Hur’s installation, A Replication of My Mother’s Wedding Blanket No. 2, also enlisted the help of students. Together they spent 500 hours plucking, chopping, and shredding dozens of silk flowers that were sourced from local flower markets. Fashion marketing and management student Mashal Mushtaq joined the team after seeing a video of Hur’s installation work.

“I thought it would be a great opportunity to experience a project in a real-world environment, and this project is so culturally and personally important to Professor Hur,” said Mushtaq.


Born in Korea, Hur migrated to the U.S. with her parents at the age of 13. She believes art is a means to connect with the past and her former self “left behind” in Korea. “One of the greatest things that art does for us is to explore the emotional aspect of ourselves,” said Hur. While completing her M.F.A. at SCAD, shredded silk flowers became an integral part of her practice, representing the impermanence of beauty, joy, and memory. This eventually evolved into emblematic reproductions of her mother’s wedding blanket, which uses culturally coded colors from Korean ceremonial attire. But the act of cutting the flowers means just as much. “The process itself is repetitive, laborious, and simple,” observed Hur. The artist’s parents are typically the ones who help her cut the flowers. This was the first time she shared the process with her students, conjuring an emotionally charged environment in which they could explore the commercial art world.
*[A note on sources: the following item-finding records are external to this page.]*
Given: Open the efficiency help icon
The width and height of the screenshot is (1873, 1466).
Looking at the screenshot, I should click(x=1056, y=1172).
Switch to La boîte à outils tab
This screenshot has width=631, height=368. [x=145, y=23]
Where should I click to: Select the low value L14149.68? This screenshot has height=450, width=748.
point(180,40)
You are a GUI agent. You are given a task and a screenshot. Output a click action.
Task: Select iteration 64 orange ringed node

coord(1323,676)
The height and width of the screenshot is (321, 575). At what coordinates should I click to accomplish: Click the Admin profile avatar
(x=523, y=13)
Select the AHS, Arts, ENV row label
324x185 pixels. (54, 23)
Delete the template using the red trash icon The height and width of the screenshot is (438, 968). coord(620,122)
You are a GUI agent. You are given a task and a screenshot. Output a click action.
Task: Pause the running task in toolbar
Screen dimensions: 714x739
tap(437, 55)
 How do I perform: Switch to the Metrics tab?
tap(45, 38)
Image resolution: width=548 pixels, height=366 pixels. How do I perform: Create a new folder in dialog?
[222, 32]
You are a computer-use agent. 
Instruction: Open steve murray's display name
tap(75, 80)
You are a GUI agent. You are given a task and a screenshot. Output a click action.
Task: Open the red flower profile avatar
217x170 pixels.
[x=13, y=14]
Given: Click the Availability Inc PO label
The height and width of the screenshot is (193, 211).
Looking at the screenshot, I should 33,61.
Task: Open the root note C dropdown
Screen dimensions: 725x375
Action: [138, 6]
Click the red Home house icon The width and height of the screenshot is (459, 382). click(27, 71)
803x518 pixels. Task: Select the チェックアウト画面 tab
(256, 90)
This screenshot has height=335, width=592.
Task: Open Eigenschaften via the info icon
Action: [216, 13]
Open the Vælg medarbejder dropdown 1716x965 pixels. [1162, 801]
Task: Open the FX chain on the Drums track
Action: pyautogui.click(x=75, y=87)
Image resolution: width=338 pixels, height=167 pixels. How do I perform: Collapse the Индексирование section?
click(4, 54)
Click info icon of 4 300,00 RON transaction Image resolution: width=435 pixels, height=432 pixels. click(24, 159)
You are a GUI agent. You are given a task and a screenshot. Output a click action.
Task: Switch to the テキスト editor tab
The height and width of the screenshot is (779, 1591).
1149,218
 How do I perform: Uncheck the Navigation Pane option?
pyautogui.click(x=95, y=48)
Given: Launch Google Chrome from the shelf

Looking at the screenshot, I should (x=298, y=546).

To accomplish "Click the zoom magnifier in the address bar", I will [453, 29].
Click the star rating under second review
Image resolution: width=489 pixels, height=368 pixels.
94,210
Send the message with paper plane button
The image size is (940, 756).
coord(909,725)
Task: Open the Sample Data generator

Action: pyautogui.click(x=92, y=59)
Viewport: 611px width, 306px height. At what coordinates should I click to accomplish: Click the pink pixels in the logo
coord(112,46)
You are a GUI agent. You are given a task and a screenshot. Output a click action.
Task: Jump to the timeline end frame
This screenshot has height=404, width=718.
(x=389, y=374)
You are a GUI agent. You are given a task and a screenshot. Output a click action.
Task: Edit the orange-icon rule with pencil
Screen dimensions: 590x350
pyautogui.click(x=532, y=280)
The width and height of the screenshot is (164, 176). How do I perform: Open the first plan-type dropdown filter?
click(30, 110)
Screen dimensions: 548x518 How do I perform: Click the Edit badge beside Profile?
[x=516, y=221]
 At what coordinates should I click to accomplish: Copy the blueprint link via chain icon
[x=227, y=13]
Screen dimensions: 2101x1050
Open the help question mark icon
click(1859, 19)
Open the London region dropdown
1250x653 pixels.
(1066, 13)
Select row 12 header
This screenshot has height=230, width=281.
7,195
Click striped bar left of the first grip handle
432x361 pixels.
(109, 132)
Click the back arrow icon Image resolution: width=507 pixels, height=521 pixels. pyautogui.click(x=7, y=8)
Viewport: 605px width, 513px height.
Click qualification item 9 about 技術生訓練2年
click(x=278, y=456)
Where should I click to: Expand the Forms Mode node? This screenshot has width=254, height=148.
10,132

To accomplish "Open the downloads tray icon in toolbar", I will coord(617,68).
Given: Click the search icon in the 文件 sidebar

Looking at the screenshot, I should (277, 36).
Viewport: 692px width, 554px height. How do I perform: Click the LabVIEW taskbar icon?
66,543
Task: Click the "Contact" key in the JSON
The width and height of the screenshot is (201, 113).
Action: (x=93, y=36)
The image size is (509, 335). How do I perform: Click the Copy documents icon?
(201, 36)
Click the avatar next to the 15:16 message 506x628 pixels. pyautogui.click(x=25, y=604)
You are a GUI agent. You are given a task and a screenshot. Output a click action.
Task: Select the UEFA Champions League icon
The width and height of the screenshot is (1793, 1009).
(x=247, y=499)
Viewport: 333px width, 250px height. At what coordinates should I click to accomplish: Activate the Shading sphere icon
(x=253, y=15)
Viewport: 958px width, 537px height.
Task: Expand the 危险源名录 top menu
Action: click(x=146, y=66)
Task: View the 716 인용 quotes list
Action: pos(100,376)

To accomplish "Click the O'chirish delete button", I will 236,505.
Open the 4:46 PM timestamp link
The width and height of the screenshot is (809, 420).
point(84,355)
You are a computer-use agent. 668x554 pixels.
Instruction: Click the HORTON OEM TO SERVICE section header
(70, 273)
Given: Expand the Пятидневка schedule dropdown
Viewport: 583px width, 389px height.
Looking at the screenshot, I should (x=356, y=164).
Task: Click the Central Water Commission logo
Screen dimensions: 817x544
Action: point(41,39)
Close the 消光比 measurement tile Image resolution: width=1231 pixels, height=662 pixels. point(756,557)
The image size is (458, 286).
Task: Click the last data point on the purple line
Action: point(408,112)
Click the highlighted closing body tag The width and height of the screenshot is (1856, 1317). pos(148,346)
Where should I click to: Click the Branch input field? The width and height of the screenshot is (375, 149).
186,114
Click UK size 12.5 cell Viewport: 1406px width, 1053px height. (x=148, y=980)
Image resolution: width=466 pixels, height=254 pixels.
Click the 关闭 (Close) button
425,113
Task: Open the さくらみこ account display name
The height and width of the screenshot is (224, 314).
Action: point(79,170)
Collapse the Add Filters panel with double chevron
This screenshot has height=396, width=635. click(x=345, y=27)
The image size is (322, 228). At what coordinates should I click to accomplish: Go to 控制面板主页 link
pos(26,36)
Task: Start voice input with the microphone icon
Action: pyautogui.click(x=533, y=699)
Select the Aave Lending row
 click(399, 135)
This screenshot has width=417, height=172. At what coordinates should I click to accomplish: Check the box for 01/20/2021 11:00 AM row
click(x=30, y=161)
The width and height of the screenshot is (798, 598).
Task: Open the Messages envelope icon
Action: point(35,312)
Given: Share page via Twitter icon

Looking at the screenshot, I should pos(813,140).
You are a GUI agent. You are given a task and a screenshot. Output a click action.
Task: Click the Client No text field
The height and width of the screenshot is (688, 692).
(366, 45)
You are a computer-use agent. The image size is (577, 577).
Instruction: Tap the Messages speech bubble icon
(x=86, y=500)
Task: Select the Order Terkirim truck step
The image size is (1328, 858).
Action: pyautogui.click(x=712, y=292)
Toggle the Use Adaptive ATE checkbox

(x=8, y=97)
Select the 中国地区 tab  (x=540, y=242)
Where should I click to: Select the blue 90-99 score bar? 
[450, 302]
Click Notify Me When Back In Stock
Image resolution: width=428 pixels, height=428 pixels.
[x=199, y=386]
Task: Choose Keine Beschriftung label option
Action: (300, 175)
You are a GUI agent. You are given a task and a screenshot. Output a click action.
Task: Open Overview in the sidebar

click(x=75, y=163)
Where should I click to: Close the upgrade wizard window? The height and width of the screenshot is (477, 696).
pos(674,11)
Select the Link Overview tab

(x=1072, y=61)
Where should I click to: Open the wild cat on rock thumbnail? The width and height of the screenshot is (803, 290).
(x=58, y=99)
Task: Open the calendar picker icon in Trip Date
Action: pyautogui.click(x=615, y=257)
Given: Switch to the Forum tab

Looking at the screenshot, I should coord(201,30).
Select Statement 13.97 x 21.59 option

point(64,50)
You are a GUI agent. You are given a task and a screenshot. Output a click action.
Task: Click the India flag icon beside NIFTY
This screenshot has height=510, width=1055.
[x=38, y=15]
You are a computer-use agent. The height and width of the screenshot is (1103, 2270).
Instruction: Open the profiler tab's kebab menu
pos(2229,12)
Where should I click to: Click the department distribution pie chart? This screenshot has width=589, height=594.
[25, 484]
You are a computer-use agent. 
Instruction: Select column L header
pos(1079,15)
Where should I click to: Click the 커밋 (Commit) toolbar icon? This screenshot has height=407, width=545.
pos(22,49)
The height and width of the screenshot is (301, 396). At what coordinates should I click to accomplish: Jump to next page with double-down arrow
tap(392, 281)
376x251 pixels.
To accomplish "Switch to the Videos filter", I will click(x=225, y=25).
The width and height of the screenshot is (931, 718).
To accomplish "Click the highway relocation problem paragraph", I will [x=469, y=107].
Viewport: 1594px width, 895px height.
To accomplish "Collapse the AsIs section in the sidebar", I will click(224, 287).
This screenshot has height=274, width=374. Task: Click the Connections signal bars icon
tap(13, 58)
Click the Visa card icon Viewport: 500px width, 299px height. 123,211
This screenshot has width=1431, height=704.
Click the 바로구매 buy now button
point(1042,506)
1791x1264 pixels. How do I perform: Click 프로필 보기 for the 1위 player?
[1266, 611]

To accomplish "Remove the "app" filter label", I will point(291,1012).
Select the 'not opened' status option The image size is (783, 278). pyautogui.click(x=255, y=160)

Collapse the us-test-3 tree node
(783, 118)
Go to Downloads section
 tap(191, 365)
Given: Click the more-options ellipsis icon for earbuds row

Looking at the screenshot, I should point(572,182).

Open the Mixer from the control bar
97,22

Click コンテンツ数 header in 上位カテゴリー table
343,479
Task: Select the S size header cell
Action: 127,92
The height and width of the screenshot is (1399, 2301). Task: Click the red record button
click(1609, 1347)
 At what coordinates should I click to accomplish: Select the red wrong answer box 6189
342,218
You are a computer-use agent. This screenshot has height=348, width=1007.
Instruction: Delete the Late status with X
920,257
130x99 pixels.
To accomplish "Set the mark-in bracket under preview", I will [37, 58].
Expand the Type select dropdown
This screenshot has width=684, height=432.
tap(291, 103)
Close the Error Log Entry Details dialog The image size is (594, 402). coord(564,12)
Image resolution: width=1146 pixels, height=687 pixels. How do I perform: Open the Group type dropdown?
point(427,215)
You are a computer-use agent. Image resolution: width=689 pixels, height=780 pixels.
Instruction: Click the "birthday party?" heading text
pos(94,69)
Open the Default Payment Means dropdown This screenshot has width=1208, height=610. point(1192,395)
Overall, Art Central provided students with access to the art fairs and networking opportunities with experts from East and West. Executive director of SCAD exhibitions, Laurie Ann Farrell, hosted insider tours of Art Central and Art Basel, which gave students a deeper understanding of the contemporary art world and introduced them to industry professionals. It was an eye-opening week for all students involved and provided a global stage for interaction with audiences who may one day return to see these emerging artists display their own work.